So even though the soldiers were tired, they fought with vervor; with passion, because they believed it was a War any of them could win, with just the right dose of determination.

They were wrong! And the French and Algerian soldiers fighting in Ypres, Belgium, would soon find out.

They had been fighting valiantly, the French and Algerian soldiers; giving the best that they can, when suddenly they noticed a strange yellow-grey coloured cloud floating across no-man's land in their direction.[1] In no time at all, men began to fall over, coughing and spurting, rolling in agony, gasping for air and then frothing from the mouth.

To the people who weren't close to the strange cloud the scene felt like a page from a medieval sorcery texts, and yet it was all too real; these were their comrades, falling to their deaths without any gun being shot. So the remaining soldiers took to their heels, scarred forever. Courage, they've found, isn't enough. War is changed forever.
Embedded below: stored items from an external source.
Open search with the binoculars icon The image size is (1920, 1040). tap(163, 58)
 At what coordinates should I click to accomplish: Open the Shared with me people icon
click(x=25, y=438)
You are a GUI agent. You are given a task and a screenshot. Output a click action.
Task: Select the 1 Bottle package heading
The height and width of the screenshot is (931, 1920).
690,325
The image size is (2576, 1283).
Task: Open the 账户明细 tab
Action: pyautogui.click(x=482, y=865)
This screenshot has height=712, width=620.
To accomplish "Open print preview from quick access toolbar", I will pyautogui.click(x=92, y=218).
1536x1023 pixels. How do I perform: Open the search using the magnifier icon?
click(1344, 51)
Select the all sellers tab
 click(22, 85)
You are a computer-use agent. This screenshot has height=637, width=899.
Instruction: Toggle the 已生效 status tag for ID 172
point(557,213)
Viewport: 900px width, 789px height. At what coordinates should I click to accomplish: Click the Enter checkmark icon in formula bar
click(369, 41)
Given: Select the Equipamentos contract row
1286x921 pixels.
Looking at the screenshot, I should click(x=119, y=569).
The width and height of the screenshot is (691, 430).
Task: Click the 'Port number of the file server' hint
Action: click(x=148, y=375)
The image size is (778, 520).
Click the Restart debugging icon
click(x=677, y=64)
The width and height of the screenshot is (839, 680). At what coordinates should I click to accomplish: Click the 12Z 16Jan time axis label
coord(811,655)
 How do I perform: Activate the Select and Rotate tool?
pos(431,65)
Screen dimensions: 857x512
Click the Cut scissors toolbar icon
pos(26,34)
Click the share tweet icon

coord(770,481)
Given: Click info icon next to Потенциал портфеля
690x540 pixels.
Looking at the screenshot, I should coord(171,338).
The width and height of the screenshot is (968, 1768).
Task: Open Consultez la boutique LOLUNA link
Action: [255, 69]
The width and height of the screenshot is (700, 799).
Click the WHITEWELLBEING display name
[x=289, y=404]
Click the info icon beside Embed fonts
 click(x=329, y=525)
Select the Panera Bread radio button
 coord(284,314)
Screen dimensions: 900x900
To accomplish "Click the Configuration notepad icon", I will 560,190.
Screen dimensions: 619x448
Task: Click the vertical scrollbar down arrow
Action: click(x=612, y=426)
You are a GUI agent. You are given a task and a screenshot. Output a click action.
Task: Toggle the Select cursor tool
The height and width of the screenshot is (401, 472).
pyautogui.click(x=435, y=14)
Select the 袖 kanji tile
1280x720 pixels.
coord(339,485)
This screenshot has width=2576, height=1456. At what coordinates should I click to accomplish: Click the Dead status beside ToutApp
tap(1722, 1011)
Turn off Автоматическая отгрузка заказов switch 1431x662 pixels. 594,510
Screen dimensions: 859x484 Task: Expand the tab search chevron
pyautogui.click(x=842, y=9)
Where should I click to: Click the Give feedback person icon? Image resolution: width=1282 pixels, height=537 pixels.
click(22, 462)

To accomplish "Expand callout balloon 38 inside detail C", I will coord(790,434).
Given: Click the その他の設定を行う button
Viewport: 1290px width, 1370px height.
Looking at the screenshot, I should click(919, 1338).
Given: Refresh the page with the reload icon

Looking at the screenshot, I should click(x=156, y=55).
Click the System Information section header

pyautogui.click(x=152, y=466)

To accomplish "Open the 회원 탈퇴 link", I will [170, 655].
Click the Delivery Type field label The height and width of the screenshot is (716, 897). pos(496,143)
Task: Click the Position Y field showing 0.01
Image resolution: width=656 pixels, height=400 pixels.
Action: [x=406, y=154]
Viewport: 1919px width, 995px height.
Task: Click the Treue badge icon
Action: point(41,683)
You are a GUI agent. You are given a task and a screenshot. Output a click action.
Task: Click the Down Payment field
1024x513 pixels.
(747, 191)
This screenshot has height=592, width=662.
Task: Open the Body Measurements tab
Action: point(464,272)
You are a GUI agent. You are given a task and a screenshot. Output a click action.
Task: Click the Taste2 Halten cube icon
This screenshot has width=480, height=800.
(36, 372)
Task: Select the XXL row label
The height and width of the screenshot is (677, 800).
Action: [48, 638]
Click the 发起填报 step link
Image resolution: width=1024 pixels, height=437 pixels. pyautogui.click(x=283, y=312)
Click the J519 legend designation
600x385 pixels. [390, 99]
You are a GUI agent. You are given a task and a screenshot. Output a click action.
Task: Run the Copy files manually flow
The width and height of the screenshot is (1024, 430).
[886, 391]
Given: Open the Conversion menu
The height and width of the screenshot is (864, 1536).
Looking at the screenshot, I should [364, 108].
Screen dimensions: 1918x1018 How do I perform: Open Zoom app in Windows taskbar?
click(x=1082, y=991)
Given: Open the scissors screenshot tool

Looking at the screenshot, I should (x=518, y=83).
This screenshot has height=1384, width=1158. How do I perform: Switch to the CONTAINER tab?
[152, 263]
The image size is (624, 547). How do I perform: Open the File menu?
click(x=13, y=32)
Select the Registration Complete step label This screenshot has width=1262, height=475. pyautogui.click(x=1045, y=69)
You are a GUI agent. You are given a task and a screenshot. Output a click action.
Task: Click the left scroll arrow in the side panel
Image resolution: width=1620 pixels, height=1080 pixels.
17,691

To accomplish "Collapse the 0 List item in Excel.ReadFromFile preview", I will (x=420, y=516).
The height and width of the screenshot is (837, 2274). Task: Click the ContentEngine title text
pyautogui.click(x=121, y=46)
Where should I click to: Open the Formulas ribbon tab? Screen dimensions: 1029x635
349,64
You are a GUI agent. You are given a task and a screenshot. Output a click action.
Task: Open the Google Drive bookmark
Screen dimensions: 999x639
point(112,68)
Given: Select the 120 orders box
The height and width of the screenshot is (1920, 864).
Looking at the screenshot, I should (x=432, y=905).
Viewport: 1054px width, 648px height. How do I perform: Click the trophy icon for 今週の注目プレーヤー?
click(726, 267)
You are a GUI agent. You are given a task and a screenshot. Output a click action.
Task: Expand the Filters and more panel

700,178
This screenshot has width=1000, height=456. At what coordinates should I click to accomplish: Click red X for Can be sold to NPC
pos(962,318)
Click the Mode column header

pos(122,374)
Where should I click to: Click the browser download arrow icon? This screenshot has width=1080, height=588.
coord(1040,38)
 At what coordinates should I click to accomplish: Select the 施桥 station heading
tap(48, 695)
Not long after six thousands (6000) French and Belgium Alied soldiers had died from the unknown gas in Ypres, a man came into the battlefield--presumably dressed in black--perfoming inspections on the dead bodies with his own face covered with a thick, heavy gas mask.

He had other men in masks with him, whom he shouted orders at, as he documented his observations. All in all the test had been a more than successful one, and, realizing this, he smiled to himself. The first phase was done.

This man was Fritz Haber. One of the greatest scientist of the twentieth century.[2]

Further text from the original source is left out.